▶ **THE PROBLEM**: Format the material from its first line through the line containing "The height and width of the screenshot is (621, 1104).", both ends included, as a JSON list of strings with one string per line. Omit blank lines.

▶ **EXERCISE MATERIAL**:

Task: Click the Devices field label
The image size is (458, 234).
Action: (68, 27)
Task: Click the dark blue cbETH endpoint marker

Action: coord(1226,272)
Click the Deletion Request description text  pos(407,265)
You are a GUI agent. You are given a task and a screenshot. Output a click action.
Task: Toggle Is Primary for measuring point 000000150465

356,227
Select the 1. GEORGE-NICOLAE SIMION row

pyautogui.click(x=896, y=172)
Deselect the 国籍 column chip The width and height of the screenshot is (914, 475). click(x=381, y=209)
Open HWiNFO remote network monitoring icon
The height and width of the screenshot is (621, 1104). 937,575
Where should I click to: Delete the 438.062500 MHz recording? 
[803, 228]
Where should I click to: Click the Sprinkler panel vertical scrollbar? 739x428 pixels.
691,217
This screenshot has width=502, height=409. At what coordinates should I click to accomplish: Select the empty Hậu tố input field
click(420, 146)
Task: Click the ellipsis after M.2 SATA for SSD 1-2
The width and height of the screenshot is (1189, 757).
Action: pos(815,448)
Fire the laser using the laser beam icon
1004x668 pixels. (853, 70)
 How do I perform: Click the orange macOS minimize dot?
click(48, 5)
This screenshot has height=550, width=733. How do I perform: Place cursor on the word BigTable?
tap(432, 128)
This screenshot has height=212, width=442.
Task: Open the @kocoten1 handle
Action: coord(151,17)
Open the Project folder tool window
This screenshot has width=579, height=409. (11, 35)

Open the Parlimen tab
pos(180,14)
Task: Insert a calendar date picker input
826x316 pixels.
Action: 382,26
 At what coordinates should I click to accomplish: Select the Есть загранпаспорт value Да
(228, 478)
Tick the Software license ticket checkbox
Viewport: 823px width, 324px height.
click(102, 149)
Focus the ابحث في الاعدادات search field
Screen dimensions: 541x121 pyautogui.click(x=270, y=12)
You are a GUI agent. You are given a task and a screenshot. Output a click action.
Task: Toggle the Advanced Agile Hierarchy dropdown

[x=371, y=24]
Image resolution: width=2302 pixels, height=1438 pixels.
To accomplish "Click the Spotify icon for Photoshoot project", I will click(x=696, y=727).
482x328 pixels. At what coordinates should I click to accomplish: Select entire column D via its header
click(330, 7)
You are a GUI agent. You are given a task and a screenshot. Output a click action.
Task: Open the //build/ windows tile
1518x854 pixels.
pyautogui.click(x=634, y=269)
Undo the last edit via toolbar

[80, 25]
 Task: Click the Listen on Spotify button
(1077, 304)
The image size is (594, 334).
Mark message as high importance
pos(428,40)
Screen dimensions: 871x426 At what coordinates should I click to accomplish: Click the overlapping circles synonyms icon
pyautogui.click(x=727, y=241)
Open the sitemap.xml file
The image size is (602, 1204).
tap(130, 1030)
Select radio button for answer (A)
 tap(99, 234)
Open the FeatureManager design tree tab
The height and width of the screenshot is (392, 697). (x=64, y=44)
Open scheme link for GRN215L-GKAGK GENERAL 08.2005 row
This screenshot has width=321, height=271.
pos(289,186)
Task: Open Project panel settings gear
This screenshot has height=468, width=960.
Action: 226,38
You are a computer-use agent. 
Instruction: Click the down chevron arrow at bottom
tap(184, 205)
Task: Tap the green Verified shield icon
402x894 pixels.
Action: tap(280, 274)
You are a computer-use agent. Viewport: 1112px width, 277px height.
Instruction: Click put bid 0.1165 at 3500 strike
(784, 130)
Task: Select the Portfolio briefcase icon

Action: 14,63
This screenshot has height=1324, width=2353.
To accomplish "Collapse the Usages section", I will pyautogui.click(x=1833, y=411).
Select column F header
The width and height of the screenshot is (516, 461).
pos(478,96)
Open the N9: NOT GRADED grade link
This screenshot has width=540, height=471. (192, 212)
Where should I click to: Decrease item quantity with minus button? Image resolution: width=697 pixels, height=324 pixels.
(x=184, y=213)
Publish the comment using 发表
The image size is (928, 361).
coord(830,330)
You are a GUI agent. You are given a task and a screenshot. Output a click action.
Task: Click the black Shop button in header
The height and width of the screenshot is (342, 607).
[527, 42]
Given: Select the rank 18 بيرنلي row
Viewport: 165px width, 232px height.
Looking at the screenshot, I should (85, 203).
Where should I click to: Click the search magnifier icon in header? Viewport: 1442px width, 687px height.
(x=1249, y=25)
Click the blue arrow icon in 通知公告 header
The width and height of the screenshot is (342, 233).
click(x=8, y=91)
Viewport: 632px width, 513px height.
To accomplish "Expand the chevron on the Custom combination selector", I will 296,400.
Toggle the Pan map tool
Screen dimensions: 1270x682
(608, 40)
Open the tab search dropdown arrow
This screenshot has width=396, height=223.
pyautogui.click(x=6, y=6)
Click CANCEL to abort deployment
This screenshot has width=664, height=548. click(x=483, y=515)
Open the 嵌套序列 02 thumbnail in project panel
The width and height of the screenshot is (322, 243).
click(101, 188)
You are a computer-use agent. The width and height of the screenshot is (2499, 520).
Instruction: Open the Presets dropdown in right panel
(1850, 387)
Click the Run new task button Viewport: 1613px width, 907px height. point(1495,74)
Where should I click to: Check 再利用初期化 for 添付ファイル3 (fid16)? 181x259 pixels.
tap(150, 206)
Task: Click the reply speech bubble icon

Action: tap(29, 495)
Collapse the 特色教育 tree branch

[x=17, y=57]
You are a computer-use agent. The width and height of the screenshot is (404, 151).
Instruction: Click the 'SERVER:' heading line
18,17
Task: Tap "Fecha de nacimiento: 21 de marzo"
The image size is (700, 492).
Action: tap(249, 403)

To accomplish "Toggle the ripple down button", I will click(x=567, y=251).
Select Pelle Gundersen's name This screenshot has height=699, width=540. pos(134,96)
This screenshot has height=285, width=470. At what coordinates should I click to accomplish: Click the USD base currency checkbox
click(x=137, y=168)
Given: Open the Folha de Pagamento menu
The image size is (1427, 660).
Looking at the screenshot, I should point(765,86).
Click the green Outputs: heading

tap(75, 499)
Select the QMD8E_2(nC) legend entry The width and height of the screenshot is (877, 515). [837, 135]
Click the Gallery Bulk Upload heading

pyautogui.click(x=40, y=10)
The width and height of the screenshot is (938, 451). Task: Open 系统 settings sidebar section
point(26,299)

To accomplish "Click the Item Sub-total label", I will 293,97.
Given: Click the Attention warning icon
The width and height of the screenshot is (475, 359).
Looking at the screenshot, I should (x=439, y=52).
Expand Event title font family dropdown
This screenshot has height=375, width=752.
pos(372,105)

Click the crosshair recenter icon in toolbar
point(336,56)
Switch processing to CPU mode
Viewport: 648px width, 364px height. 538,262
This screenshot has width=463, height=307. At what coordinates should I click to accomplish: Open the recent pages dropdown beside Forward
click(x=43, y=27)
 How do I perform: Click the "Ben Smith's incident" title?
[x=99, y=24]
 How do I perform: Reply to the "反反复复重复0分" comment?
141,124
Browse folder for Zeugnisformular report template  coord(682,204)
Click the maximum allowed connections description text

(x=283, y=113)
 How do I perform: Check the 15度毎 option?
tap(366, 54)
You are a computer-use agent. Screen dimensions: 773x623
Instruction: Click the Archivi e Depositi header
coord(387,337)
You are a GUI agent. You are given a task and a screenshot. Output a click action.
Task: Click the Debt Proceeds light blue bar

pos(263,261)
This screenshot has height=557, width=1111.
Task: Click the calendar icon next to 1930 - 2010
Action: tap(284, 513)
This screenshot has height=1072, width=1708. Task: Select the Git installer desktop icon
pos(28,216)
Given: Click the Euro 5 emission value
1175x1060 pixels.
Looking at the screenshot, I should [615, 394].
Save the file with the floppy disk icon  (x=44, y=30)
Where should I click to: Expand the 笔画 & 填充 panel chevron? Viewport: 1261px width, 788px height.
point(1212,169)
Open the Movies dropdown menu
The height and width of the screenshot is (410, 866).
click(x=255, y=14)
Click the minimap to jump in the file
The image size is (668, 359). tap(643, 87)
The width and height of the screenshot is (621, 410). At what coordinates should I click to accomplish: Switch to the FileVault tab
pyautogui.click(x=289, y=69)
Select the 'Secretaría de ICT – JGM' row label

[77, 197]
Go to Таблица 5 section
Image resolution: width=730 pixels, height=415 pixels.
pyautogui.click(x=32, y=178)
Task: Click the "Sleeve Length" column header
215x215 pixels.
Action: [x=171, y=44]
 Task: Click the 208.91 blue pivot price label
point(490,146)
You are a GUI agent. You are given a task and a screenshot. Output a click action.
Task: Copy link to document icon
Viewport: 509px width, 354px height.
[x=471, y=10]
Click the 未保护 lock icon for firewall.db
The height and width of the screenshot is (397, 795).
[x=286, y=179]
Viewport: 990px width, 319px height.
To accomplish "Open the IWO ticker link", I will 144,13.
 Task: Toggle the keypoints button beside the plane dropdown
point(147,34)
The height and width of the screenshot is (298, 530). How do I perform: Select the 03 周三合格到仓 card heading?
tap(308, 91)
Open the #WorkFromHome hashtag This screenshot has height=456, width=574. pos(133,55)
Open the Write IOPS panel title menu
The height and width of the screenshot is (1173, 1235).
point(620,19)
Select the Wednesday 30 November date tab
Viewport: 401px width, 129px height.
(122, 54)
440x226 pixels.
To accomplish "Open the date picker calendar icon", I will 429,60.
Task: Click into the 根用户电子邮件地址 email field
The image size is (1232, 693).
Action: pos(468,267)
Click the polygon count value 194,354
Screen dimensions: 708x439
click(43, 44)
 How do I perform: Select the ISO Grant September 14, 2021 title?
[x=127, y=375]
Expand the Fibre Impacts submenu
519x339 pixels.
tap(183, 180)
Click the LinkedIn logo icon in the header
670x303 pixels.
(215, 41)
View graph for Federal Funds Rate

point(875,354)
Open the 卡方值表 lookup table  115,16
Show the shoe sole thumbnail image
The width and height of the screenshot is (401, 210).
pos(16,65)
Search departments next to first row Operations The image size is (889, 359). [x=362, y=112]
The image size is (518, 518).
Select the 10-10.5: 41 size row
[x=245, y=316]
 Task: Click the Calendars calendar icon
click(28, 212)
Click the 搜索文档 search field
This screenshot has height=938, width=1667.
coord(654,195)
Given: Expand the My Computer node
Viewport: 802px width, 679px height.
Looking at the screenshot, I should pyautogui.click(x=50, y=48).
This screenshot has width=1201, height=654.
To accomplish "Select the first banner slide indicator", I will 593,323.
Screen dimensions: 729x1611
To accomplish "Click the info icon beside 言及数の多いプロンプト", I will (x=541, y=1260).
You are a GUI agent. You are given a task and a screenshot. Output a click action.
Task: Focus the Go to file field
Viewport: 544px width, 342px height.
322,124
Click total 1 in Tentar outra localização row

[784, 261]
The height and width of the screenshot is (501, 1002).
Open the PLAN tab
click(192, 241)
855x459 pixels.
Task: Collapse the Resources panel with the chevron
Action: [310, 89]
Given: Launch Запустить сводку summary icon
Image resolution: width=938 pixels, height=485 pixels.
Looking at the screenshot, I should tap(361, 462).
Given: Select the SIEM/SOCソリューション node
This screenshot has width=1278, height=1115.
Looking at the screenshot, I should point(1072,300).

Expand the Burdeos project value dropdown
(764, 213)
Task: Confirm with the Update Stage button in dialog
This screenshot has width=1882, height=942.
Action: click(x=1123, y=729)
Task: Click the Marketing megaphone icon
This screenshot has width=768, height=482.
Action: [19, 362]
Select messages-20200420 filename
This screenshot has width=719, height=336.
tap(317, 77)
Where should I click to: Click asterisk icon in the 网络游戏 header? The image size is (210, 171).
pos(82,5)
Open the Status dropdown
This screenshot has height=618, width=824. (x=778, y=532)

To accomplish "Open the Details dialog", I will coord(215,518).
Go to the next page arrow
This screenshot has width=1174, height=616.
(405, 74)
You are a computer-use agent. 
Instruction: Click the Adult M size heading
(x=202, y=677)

▶ **ANSWER TO THE EXERCISE**:
[
  "Task: Click the Devices field label",
  "The image size is (458, 234).",
  "Action: (68, 27)",
  "Task: Click the dark blue cbETH endpoint marker",
  "Action: coord(1226,272)",
  "Click the Deletion Request description text  pos(407,265)",
  "You are a GUI agent. You are given a task and a screenshot. Output a click action.",
  "Task: Toggle Is Primary for measuring point 000000150465",
  "356,227",
  "Select the 1. GEORGE-NICOLAE SIMION row",
  "pyautogui.click(x=896, y=172)",
  "Deselect the 国籍 column chip The width and height of the screenshot is (914, 475). click(x=381, y=209)",
  "Open HWiNFO remote network monitoring icon",
  "The height and width of the screenshot is (621, 1104). 937,575"
]